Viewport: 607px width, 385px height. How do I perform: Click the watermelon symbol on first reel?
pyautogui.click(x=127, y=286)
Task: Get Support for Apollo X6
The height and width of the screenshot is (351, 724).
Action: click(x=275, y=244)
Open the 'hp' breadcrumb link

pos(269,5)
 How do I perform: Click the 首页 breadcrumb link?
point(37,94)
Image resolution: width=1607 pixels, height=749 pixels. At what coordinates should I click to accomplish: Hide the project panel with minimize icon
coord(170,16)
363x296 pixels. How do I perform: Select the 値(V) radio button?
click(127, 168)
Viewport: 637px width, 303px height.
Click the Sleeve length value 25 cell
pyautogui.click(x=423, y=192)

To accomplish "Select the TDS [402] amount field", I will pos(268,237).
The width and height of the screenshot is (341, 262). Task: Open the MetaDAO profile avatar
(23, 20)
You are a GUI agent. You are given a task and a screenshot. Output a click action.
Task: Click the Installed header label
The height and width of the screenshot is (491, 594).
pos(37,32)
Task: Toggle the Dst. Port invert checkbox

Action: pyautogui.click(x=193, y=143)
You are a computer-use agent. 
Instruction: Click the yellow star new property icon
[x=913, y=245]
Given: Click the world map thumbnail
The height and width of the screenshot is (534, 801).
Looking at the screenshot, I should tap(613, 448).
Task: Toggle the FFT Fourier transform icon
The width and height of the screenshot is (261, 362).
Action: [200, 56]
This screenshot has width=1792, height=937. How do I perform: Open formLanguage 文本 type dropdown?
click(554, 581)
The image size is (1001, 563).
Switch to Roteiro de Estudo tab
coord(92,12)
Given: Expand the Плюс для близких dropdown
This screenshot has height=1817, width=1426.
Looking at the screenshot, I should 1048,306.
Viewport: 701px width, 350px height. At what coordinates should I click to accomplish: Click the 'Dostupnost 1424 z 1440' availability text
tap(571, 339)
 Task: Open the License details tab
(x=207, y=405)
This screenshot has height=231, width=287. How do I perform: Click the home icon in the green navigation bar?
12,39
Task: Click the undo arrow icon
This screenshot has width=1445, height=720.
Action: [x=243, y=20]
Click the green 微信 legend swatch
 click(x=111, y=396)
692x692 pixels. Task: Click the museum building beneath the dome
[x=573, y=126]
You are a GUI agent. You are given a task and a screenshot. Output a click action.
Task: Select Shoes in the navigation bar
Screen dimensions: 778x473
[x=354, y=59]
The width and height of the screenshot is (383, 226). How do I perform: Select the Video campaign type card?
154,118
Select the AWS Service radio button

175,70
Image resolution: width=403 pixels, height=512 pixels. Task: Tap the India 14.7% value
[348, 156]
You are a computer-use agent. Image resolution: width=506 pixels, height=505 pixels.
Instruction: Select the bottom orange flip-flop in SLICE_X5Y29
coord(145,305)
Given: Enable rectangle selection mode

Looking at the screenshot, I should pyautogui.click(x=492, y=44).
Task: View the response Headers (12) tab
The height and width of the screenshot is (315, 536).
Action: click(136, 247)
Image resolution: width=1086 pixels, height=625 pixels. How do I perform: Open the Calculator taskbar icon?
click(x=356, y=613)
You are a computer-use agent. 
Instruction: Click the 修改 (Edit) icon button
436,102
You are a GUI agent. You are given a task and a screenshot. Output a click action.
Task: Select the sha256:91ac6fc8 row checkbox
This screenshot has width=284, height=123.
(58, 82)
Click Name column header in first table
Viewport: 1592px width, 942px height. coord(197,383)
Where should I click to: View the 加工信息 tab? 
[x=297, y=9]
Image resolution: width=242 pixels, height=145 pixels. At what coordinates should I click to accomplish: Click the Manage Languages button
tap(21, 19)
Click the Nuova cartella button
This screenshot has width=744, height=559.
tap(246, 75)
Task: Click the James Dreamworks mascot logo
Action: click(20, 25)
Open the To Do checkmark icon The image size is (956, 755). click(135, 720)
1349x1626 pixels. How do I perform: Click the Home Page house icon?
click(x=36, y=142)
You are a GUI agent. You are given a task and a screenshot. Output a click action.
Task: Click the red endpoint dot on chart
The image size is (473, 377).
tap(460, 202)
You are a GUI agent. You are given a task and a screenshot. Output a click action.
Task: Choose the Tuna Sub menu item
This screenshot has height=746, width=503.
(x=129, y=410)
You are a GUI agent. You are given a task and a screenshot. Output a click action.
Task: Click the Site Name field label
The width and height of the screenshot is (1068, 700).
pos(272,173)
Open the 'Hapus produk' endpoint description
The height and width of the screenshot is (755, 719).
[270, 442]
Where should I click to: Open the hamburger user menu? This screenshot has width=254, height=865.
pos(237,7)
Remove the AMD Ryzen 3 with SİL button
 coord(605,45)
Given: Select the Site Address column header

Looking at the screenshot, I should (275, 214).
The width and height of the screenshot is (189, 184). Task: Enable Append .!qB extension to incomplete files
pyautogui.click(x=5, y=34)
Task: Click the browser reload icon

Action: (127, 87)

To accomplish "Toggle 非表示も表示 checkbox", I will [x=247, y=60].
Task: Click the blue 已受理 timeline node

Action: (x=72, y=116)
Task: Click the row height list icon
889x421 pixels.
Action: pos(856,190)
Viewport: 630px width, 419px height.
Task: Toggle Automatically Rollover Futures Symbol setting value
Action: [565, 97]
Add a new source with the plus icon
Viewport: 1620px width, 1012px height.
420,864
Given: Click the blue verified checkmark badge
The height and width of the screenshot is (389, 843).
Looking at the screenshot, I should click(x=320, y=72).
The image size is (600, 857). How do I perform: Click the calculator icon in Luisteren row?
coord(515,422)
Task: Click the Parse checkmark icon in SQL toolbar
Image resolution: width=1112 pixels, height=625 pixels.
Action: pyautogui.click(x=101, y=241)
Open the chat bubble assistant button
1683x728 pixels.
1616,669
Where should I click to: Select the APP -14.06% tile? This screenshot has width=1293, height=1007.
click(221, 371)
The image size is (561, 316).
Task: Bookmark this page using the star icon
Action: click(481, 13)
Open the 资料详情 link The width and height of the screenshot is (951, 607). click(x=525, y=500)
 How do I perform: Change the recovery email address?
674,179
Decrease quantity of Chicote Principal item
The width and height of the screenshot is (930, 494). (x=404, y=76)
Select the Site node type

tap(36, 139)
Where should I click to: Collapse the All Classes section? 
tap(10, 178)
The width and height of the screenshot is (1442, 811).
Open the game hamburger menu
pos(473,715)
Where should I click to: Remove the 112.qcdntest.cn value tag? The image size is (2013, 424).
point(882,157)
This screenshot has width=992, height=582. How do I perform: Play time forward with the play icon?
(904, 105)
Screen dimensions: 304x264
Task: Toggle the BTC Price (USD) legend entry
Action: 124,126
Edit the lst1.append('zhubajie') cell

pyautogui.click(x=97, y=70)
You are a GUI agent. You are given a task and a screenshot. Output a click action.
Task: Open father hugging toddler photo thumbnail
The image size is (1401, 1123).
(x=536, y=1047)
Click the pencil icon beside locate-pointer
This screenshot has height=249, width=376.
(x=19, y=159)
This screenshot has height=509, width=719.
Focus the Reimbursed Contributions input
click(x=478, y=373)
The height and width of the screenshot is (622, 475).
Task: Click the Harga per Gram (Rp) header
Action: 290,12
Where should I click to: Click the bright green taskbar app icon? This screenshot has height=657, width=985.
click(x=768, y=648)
----------------
→ What is required:
Reproduce the items from the line that contains "Task: Toggle the Dst. Port invert checkbox" through the line that contains "Action: click(136, 247)", substituting "menu" for every "dropdown" and leaving all else unchanged.

→ Complete answer:
Task: Toggle the Dst. Port invert checkbox

Action: pyautogui.click(x=193, y=143)
You are a computer-use agent. 
Instruction: Click the yellow star new property icon
[x=913, y=245]
Given: Click the world map thumbnail
The height and width of the screenshot is (534, 801).
Looking at the screenshot, I should tap(613, 448).
Task: Toggle the FFT Fourier transform icon
The width and height of the screenshot is (261, 362).
Action: [200, 56]
This screenshot has width=1792, height=937. How do I perform: Open formLanguage 文本 type menu?
click(554, 581)
The image size is (1001, 563).
Switch to Roteiro de Estudo tab
coord(92,12)
Given: Expand the Плюс для близких menu
This screenshot has height=1817, width=1426.
Looking at the screenshot, I should 1048,306.
Viewport: 701px width, 350px height. At what coordinates should I click to accomplish: Click the 'Dostupnost 1424 z 1440' availability text
tap(571, 339)
 Task: Open the License details tab
(x=207, y=405)
This screenshot has height=231, width=287. How do I perform: Click the home icon in the green navigation bar?
12,39
Task: Click the undo arrow icon
This screenshot has width=1445, height=720.
Action: [x=243, y=20]
Click the green 微信 legend swatch
 click(x=111, y=396)
692x692 pixels. Task: Click the museum building beneath the dome
[x=573, y=126]
You are a GUI agent. You are given a task and a screenshot. Output a click action.
Task: Select Shoes in the navigation bar
Screen dimensions: 778x473
[x=354, y=59]
The width and height of the screenshot is (383, 226). How do I perform: Select the Video campaign type card?
154,118
Select the AWS Service radio button

175,70
Image resolution: width=403 pixels, height=512 pixels. Task: Tap the India 14.7% value
[348, 156]
You are a computer-use agent. Image resolution: width=506 pixels, height=505 pixels.
Instruction: Select the bottom orange flip-flop in SLICE_X5Y29
coord(145,305)
Given: Enable rectangle selection mode

Looking at the screenshot, I should pyautogui.click(x=492, y=44).
Task: View the response Headers (12) tab
The height and width of the screenshot is (315, 536).
Action: click(136, 247)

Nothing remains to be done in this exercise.